▶ [Aufgaben]
a) Nenne bitte alle Lehrer, die im Textauszug über den Seminarkurs zur NS-Zeit in Heidelberg namentlich genannt werden.
b) Ändere im Textauszug über den Seminarkurs den Abschnitt von „Mit der Stadt“ bis „Seminarkurs?“: Ersetze darin „Lehrer“ durch „Lehrkräfte“ und gib den Abschnitt wieder.
c) In welchem Schuljahr fand der Seminarkurs laut dem Textauszug statt?

▶ [Ausgewählter Textauszug]
━━━

Mit der Stadt Heidelberg verbinden viele Menschen einen romantischen Spaziergang zum Schloss oder ein gemütliches Kaffeetrinken in der Altstadt. Wie aber war es in der NS-Zeit in dieser Stadt der Künste und der Wissenschaften?
Schüler*Innen der Carl-Theodor-Schule Schwetzingen begeben sich im Rahmen eines Seminarkurses auf eine Spurensuche. Die Geschichte der Stadt Heidelberg während der NS-Zeit war Inhalt eines einjährigen Seminarkurses im Schuljahr 2005/2006, den die Lehrer Ralf Hein, Nicola Höfs und Karl-Ludwig Münkel an der Carl-Theodor-Schule in Schwetzingen gemeinsam mit dem Referat Dialog konzipierten und organisierten.
Seminarkurs?
Der Seminarkurs ist eine neue Unterrichtsform. Er wird Schülern als Wahlmöglichkeit zusätzlich zum laufenden Unterricht angeboten und soll neben der inhaltlichen Auseinandersetzung mit dem Kursthema auch Sozial-, Methoden- und Fachkompetenzen vermitteln und die Kooperationsfähigkeit der Schüler entwickeln. Eigenständige Recherchen, das themen- und problemorientierte Zugreifen auf geeignete Informationsquellen sowie das Erfassen, Strukturieren und Bewerten von Aussagen wissenschaftlicher Texte machten dabei einen Teilbereich der Arbeiten aus. In der Auseinandersetzung mit Rechercheergebnissen, Quellen und Darstellungen erlernen die Schüler, ihre Fähigkeit zu multiperspektivischer Betrachtung und problemorientierter Argumentation zu festigen sowie eine differenziertere Beurteilung historischer Entwicklungen in größeren Zusammenhängen vorzunehmen. Die Leistungsbewertung des Seminarkurses erfolgt in drei Abschnitten: Anfertigung einer Facharbeit, Präsentation der eigenen Arbeitsergebnisse vor der Jahrsgangsstufe 11 sowie die Teilnahme an einem mündlichen Prüfungscolloquium. Die Leistungen ergeben eine Kursnote, die auf Entscheidung der Schüler eine mündliche oder sogar schriftliche Abiturnote ersetzen kann. Damit bietet ein Seminarkurs nicht nur die Möglichkeit der Aneignung fachlicher Kenntnisse und Arbeitsmethoden, sondern auch eine Arbeitsentlastung der Schüler im Abiturjahr. Das Referat Dialog griff mit diesem Seminarangebot erstmals zentrale Anforderungen der neuen Bildungspläne auf, mit dem Ziel, in Zukunft regelmäßig Schulen entsprechende Angebote machen zu können. Von den Resultaten sollen beide beteiligten Partner profitieren können und Schüler zukünftig weniger als „Konsumenten“ (z.B. bei Ausstellungsführungen) fungieren, sondern verstärkt aktiv als Partner an Lern- und Entwicklungsprozessen beteiligt werden.

━━━

▶ [Einträge der Sammlung]
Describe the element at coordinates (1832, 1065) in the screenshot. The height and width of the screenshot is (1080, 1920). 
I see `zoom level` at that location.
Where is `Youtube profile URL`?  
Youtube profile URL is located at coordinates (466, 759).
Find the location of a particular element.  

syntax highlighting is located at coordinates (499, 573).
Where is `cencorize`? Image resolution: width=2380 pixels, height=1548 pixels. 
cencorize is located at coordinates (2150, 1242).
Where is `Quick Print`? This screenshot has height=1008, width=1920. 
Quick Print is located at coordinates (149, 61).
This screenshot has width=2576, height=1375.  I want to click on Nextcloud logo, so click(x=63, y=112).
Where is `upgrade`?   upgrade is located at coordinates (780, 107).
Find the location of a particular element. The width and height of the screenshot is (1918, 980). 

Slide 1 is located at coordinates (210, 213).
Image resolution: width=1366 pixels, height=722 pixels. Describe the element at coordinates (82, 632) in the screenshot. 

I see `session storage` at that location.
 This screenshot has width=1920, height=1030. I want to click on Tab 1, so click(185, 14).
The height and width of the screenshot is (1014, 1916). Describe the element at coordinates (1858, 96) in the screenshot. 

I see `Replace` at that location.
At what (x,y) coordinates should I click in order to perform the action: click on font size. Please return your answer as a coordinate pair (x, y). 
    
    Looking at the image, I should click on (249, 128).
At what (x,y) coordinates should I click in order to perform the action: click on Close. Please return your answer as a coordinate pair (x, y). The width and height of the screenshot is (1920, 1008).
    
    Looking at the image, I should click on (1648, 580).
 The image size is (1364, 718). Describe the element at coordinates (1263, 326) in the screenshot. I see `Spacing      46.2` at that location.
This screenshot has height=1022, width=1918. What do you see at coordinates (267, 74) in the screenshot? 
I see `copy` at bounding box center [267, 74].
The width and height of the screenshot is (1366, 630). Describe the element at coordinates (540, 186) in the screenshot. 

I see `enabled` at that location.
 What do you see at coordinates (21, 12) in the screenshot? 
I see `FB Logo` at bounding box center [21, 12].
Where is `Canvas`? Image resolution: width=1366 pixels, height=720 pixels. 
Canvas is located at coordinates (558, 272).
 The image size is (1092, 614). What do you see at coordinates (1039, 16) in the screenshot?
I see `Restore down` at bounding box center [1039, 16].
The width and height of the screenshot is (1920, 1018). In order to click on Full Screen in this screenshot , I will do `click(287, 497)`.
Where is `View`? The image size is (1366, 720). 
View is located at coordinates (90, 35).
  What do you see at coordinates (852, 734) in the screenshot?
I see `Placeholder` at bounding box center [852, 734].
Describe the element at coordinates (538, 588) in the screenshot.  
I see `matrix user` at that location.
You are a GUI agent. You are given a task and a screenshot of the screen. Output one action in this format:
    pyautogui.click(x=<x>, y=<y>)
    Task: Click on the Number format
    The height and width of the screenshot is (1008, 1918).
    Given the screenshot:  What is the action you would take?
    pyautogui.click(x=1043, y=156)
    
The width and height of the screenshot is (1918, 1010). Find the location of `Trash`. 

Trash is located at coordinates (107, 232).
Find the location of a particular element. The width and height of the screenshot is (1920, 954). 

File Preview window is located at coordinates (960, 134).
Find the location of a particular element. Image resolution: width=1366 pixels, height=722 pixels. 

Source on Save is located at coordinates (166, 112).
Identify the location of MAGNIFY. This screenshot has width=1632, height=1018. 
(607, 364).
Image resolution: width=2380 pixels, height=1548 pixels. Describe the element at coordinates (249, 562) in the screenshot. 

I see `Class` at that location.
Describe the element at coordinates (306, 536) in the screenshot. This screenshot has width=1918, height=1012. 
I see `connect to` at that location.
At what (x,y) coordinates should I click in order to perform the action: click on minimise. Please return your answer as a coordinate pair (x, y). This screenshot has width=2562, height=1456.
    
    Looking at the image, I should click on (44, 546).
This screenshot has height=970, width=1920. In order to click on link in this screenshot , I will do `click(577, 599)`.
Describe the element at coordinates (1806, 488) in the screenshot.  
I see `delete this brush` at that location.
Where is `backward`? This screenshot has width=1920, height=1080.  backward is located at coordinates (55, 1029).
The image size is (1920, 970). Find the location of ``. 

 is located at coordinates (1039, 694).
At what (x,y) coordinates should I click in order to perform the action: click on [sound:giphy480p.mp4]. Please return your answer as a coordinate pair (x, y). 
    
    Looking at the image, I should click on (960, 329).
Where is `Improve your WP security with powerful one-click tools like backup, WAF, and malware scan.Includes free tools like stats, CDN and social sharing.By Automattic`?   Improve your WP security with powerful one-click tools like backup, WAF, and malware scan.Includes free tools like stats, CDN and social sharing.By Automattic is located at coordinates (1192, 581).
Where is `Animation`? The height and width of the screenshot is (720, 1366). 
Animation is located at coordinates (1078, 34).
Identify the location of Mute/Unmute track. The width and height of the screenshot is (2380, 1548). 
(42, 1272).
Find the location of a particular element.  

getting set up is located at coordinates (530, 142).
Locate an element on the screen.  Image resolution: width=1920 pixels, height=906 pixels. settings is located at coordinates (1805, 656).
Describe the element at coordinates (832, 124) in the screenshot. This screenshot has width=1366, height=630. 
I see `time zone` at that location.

━━━

▶ [Lösungen]
a) Ralf Hein, Nicola Höfs, Karl-Ludwig Münkel

b)
Mit der Stadt Heidelberg verbinden viele Menschen einen romantischen Spaziergang zum Schloss oder ein gemütliches Kaffeetrinken in der Altstadt. Wie aber war es in der NS-Zeit in dieser Stadt der Künste und der Wissenschaften?
Schüler*Innen der Carl-Theodor-Schule Schwetzingen begeben sich im Rahmen eines Seminarkurses auf eine Spurensuche. Die Geschichte der Stadt Heidelberg während der NS-Zeit war Inhalt eines einjährigen Seminarkurses im Schuljahr 2005/2006, den die Lehrkräfte Ralf Hein, Nicola Höfs und Karl-Ludwig Münkel an der Carl-Theodor-Schule in Schwetzingen gemeinsam mit dem Referat Dialog konzipierten und organisierten.
Seminarkurs?

c) Im Schuljahr 2005/2006.